Hey instead of R D' R'D', I found: x2 R2DR'U'RD'RFR'B2RF'R'B2R2U' 
Saved you another move 
I'd have to say thx to a certain person who made the that algo to skip OLL 
Btw, instead of x2 R2DR'U'RD'RFR'B2RF'R'B2R2U' cube explorer says: x2 U2 F2 R2 D' L' U' L U D R2 F2 (11f*)
btw, the optimal solution is 18 moves (R U' F B R2 L' F B' R2 F2 L' D' B2 U' F R2 B2 L (18f))


----------



## Worms (Sep 18, 2007)

anybody have the video of the square-1 WR???

thanks


----------



## pjk (Sep 18, 2007)

http://www.worldcubeassociation.org/results/c.php?i=PolishOpen2007

Lots of amazing records... very nice competition!

Arnaud, you are becoming very good at FMC!


----------



## gillesvdp (Sep 20, 2007)

Finally I have a proper internet connection.
It will take me a while before I catch up with all the posts on the forum.

That 13 seconds square-1 can be considered lucky if you consider a "cube shape square-1" lucky.
I think one of the scramblers did not execute the scrambles very well because Lars did not get the "cube shape square-1" but I did, but he was consistent with his mistakes apparently. :s

Anyway, Arnaud pointed out a very low propbability event: Mátyás beating me in the OH and me beating Mátyás in the 3x3.  

I am quite happy with my best new average in the 3x3 (16.38 seconds) but if you look closely at the times: 2 of them were 14.xx, 1 of them was 15.xx and 2 of them were 18.xx...Without that stupid stress on my 4th solve I could have done better.
But the result is still quite good. ^^

My report is underway.

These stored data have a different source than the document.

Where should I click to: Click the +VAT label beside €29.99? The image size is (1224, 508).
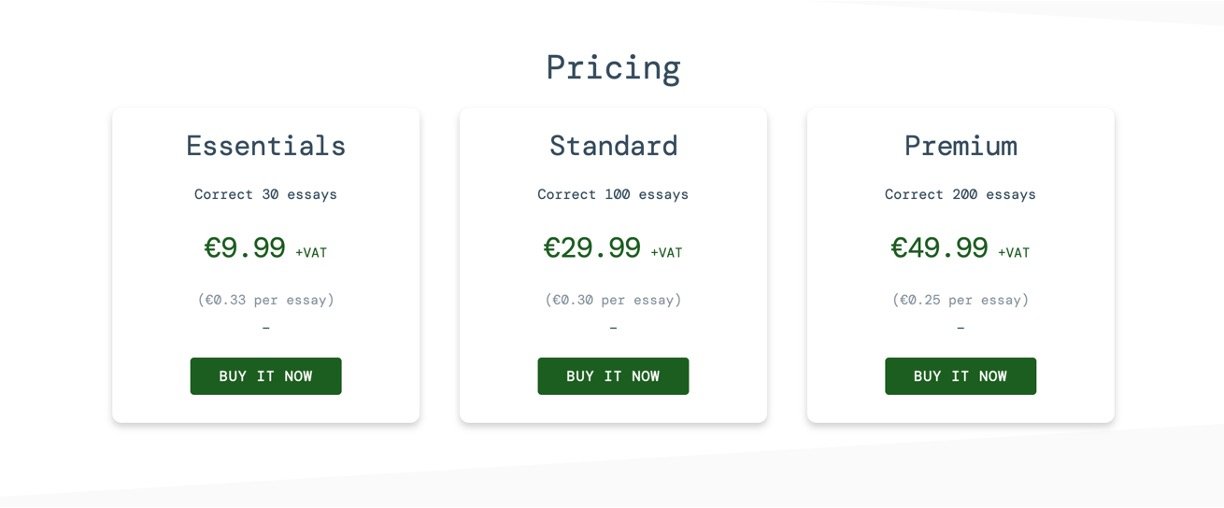point(666,253)
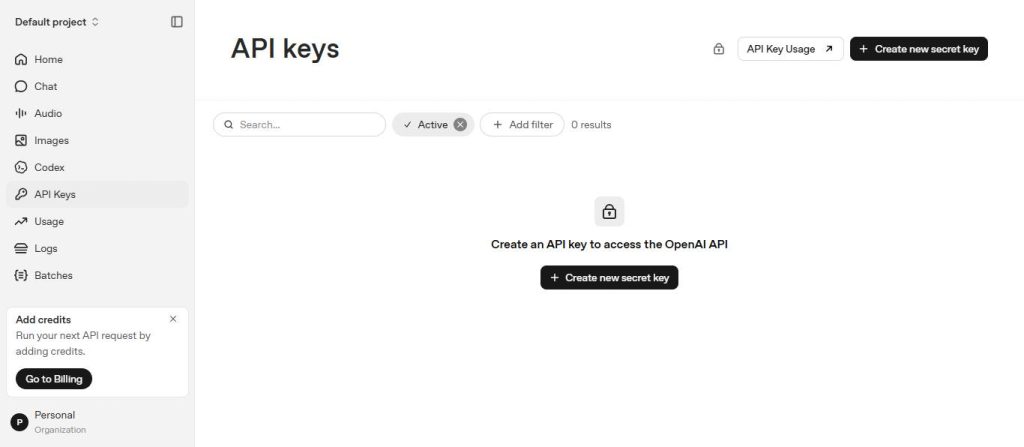This screenshot has height=447, width=1024.
Task: Remove the Active filter with its x
Action: [x=460, y=125]
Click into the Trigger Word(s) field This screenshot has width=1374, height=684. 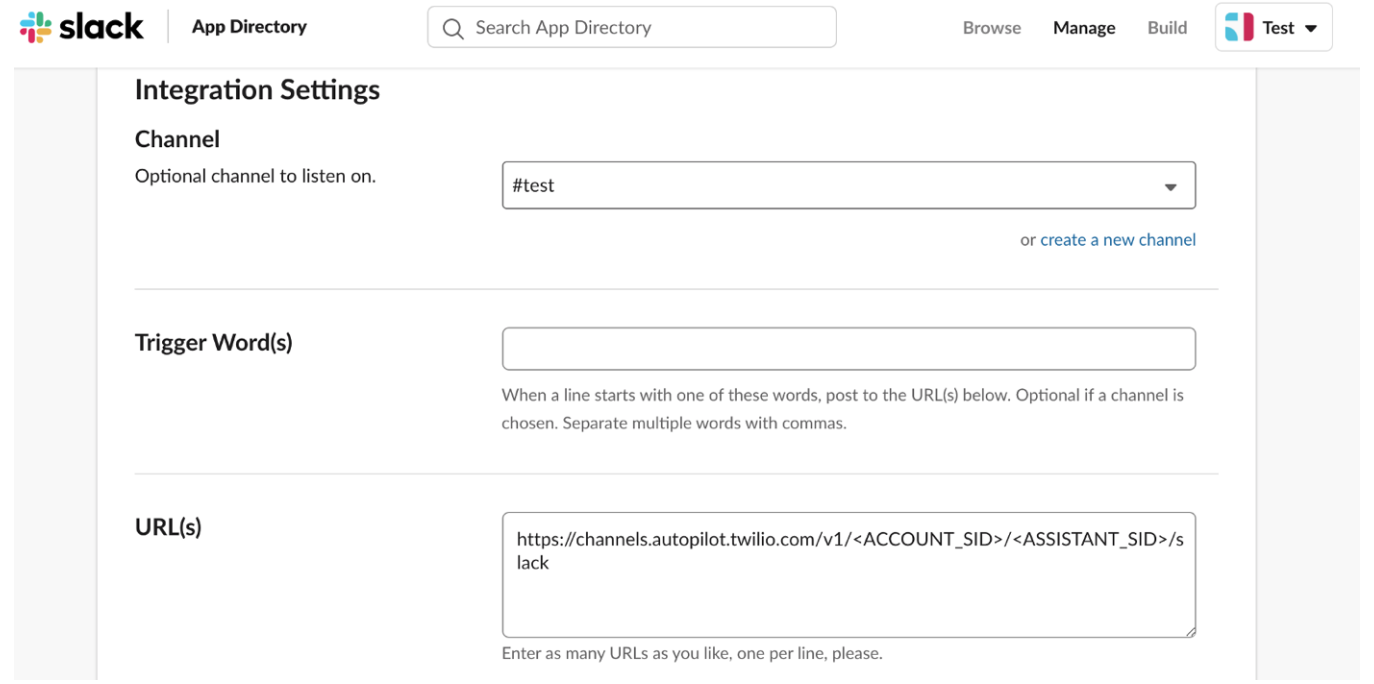849,349
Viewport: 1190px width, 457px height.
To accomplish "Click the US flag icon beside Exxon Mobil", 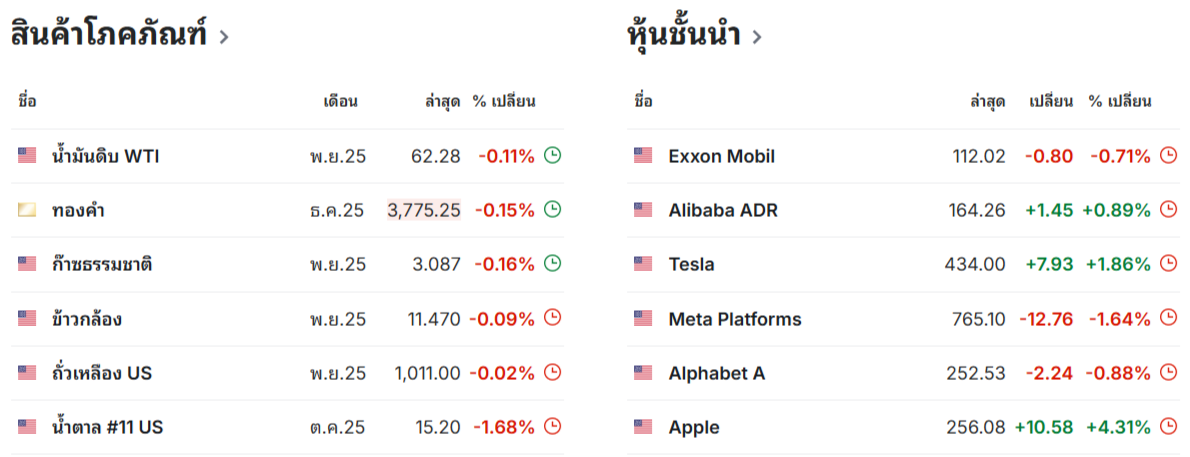I will click(643, 156).
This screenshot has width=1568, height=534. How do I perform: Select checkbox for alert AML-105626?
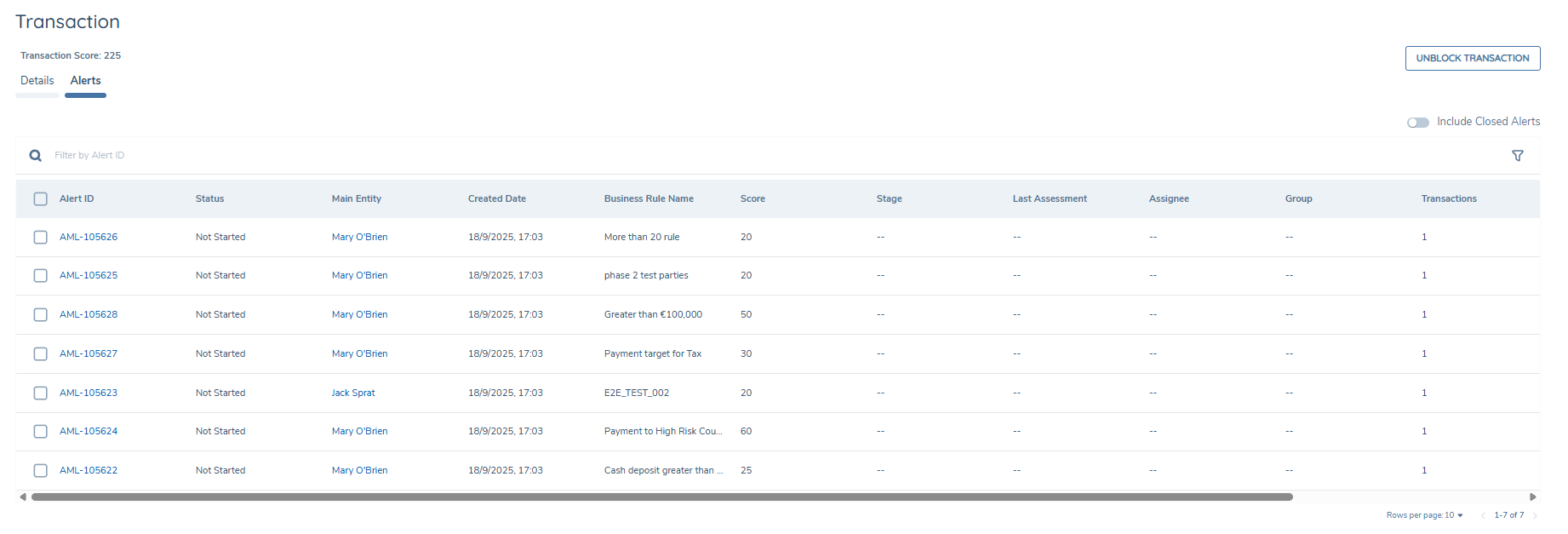tap(41, 238)
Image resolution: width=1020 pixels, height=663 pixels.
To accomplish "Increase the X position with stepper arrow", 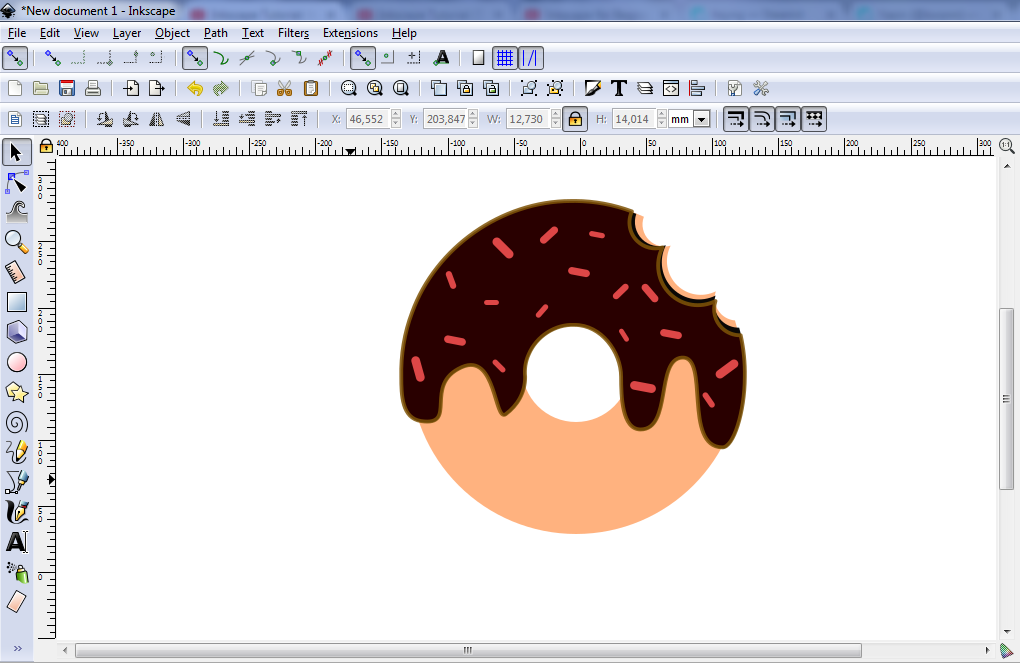I will pyautogui.click(x=396, y=115).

I am almost done with the transportation adventures of Friday. ;-)


----------



## DhuCerbin (Sep 20, 2007)

Gilles. I captured your sub-20 OH on the tape. If you interested I will try to convert it to some digital format.


----------



## Rama (Sep 20, 2007)

Me too Gilles and I weren't at the Polish Open....

I will convert it asap and then it's youtube time.


----------



## gillesvdp (Sep 20, 2007)

That sub20 was some sort of lucky: I did some edge control and luckily all the corners got oriented too. ^^

Anyway, a 4 second J-Perm is quite bad...


----------



## DhuCerbin (Sep 20, 2007)

Worms said:


> anybody have the video of the square-1 WR???
> 
> thanks



http://www.youtube.com/watch?v=jzGe6owHStk


----------



## pjk (Sep 20, 2007)

gillesvdp said:


> Finally I have a proper internet connection.
> It will take me a while before I catch up with all the posts on the forum.
> 
> That 13 seconds square-1 can be considered lucky if you consider a "cube shape square-1" lucky.
> ...



Was the square 1 already in a cube shape after the scramble? And Lars didn't get the same scramble? What is that all about?


----------



## Rama (Sep 20, 2007)

Yeah, that ain't really ''cool''...


----------



## gillesvdp (Sep 20, 2007)

Well, it just means that the Square-1 is a hard puzzle to scramble.


----------



## KJiptner (Sep 20, 2007)

pjk said:


> Was the square 1 already in a cube shape after the scramble? And Lars didn't get the same scramble? What is that all about?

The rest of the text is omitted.